6. Social Media Break: I gave up Facebook and Instagram on New Years Day. One hour into New Years, 12:35 a.m.,someone I know posted this Top 9 thing and said that it was one her hardest years, but included three pictures from Hawaii and her running (without kids). I lost it. My jealousy can't handle that. Dave tried to talk me down, "She's not comparing her stuff to yours." and "Hard is relative. It's not a competition." Etc.That morning I woke up with some new insights. 1. I can't change people's posts, feelings, actions, or really anything about other people. 2. I can change my response and reaction. I fought myself because I don't think I can consciously choose how I react with social media. My gut response is too quick behind a digital screen. I can stop looking at it. My social media presence isn't dead. I will still post (no other looks at likes/loves or comments though), Bookstagram is okay (I like to look at books, but I don't keep scrolling and I don't get jealous of books), verification of events (book club, birthday parties, etc. Although I hope to streamline that somewhere else). Two weeks in and I see big changes in me and my family. This choice is going to change my life.

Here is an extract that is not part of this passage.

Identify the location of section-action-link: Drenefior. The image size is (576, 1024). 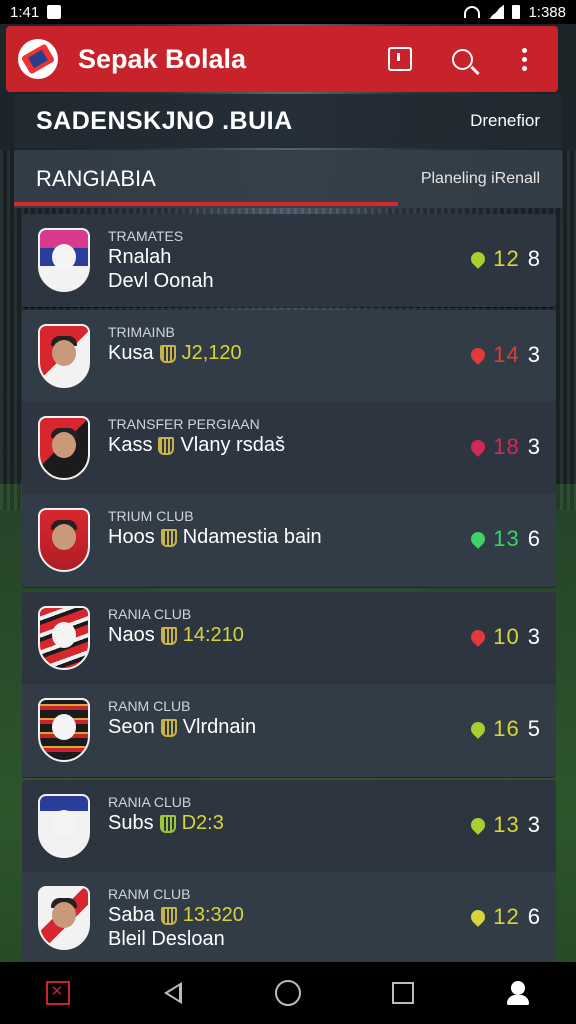
(505, 121).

7. De-Clutter/De-Junk: This has been huge the last few weeks. Fueled by the possibility of moving, I have purged and dumped all sorts of crap including: crib mattress, baby gate, crib, high chair, blankets (an entire trunk full :O,books, toys, games, junk drawers, and sippy cups. These are starter purging, it's an on going process that will take forever. When I was growing up, my dad spent a lot of time un-employed and we didn't have a lot of money. As a product, my parents taught me to save things "just in case". Those are the things I am tossing/donating. For a lot of this stuff, just in case hasn't happened in seven years and probably won't happen for the rest of my life. If "just in case" does happen, I'll just spend the money. The majority of the junk isn't worth more than $20 (all together). I'm super proud of all the work I have done so far, but it still seems to over-power my life. It won't always be messy/disorganized.

8. Finish Editing That Book: I know. I was supposed to finish editing my book last year, but I had some stuff come up and that's going to happen sometimes. I have one more point of view character to complete and than put that characters in order. That's it. Then I'll toss it to Dave and a friend for a quick read-through. It's not that much. I can do this (especially without Facebook in my life).

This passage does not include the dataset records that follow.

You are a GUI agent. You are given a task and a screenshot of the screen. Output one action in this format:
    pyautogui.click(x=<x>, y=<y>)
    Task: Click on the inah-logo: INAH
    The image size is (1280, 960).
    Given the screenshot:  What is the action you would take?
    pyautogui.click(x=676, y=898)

9. Temple: I saved this one for last because I don't know how I feel about it. I like to keep my year hopes to things I believe in and things I truly think will happen. Whoa, whoa, I believe in the temple. I mean the endowment. I also believe in the temple covenants and blessings, but it's different when I'm going through the temple on my own. Baby steps over many years took me there last year and I know it will take me there again, but I don't know if I feel like the time is right. My family is hoping to take Mark's name through the temple end of February/beginning of March. I would like to be there for that, but it freaks me out. I wish it was more widely discussed. I understand the sacred things that happen and all that jazz, but I want a frank, "This is what will happen and you are ready. It's time." Adult decisions are so difficult sometimes. I hope to be at the temple this year. I hope to receive my endowment. I guess that's enough for now.

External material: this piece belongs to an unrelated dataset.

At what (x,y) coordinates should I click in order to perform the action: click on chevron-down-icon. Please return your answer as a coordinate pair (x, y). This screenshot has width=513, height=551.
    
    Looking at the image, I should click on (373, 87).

I think these are the big hopes and anticipations for 2019. It's a year of change, chosen change. Having control over the changes in my life feels a lot better compared to the unexpected changes from last year. I see some hard changes in the future, life never holds back on the difficult parts, but I have such a wonderful support system that I can conquer anything from unexpected deaths (cross fingers that we get a long break from anymore of that), medical issues, difficult relationships, to broken dishwashers. As a wonderful group of animated ponies once said, "You got this. We got this together."